Work order - Report back each line of the records that contains the string "dans".

Extracted information -
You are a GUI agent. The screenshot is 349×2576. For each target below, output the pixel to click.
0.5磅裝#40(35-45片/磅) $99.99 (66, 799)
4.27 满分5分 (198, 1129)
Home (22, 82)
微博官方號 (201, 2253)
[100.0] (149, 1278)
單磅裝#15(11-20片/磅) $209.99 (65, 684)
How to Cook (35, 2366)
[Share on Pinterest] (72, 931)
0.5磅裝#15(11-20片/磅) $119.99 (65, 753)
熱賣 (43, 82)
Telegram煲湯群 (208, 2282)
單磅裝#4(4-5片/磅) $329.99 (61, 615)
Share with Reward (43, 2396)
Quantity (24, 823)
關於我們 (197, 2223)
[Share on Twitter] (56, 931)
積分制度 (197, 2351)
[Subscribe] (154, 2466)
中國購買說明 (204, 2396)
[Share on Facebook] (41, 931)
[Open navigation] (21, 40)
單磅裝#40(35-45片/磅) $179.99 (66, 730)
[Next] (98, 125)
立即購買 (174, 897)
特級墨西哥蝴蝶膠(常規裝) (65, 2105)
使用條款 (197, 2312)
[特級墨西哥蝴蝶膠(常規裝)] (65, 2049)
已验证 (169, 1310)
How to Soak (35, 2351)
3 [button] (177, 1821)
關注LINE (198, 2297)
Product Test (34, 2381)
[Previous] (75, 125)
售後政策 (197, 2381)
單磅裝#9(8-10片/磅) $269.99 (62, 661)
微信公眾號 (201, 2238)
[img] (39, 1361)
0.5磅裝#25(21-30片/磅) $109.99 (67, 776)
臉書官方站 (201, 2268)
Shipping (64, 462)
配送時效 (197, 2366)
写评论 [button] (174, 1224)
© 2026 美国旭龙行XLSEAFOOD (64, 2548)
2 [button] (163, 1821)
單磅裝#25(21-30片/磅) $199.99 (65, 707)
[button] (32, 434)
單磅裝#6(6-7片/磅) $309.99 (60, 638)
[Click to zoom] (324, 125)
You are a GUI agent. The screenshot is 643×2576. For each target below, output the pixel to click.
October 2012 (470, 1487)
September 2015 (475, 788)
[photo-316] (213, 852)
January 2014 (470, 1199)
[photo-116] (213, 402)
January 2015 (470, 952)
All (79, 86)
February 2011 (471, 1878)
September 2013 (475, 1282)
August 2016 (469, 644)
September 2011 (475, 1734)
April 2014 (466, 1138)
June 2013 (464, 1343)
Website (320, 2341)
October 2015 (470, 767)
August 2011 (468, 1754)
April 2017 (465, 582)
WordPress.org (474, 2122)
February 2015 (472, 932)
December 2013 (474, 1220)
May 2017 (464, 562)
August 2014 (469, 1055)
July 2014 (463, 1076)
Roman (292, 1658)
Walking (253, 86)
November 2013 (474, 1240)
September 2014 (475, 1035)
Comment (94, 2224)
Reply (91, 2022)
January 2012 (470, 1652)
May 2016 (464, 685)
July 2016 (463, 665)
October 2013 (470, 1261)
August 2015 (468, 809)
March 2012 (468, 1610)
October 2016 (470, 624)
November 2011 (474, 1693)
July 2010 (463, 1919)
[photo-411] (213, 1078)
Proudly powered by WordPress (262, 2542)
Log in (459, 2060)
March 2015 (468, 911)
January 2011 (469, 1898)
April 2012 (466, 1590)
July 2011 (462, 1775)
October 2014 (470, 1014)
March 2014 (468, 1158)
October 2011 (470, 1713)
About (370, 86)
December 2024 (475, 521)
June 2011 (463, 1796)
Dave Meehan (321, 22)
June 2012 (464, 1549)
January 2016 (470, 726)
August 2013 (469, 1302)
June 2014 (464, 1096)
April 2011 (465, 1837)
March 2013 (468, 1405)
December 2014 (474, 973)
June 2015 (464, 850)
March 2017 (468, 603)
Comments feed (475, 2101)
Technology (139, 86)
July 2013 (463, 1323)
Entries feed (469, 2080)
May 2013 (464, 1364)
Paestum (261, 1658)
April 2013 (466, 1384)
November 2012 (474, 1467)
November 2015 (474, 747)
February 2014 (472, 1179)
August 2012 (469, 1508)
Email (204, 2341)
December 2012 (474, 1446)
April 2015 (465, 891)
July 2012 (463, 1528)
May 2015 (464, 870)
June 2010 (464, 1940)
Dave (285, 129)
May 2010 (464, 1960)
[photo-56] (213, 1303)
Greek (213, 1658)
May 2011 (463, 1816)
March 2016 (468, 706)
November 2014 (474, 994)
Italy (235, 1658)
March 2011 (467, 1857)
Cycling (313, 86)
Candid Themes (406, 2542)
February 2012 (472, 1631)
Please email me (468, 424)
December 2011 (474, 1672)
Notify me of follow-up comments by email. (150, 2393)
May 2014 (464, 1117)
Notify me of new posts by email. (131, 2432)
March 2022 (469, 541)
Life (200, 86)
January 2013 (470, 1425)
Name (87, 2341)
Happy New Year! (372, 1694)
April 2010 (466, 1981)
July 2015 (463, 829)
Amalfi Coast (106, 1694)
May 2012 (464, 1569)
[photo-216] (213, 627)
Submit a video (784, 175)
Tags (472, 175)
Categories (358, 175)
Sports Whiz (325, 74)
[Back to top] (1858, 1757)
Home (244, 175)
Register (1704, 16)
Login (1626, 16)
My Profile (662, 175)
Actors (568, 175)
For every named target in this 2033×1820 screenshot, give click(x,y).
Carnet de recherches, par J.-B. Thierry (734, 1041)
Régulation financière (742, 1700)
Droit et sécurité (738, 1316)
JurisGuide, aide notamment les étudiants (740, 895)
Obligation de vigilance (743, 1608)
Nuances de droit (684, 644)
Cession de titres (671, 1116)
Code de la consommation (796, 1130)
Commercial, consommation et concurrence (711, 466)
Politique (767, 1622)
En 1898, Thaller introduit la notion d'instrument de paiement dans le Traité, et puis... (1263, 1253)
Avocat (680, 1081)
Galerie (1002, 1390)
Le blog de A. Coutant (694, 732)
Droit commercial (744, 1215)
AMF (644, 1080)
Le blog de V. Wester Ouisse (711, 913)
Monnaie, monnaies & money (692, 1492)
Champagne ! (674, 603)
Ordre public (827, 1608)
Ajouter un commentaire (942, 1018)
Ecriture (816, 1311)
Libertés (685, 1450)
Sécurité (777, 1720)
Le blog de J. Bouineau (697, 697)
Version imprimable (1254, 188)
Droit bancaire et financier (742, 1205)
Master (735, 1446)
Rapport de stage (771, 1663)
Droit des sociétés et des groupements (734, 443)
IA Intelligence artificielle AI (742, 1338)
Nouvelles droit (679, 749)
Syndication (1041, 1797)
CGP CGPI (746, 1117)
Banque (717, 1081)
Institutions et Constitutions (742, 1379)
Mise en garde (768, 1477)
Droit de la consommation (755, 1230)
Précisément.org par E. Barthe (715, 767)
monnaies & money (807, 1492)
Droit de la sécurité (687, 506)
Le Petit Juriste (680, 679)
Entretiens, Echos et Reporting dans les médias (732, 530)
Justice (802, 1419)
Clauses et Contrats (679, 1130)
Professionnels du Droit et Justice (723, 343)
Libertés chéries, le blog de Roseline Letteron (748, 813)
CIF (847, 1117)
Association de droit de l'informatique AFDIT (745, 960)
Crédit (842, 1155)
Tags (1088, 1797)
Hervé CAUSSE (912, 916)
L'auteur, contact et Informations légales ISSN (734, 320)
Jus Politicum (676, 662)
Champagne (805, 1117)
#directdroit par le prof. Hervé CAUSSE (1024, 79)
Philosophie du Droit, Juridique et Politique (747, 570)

Written answer -
En 1898, Thaller introduit la notion d'instrument de paiement dans le Traité, et puis... (1263, 1253)
Entretiens, Echos et Reporting dans les médias (732, 530)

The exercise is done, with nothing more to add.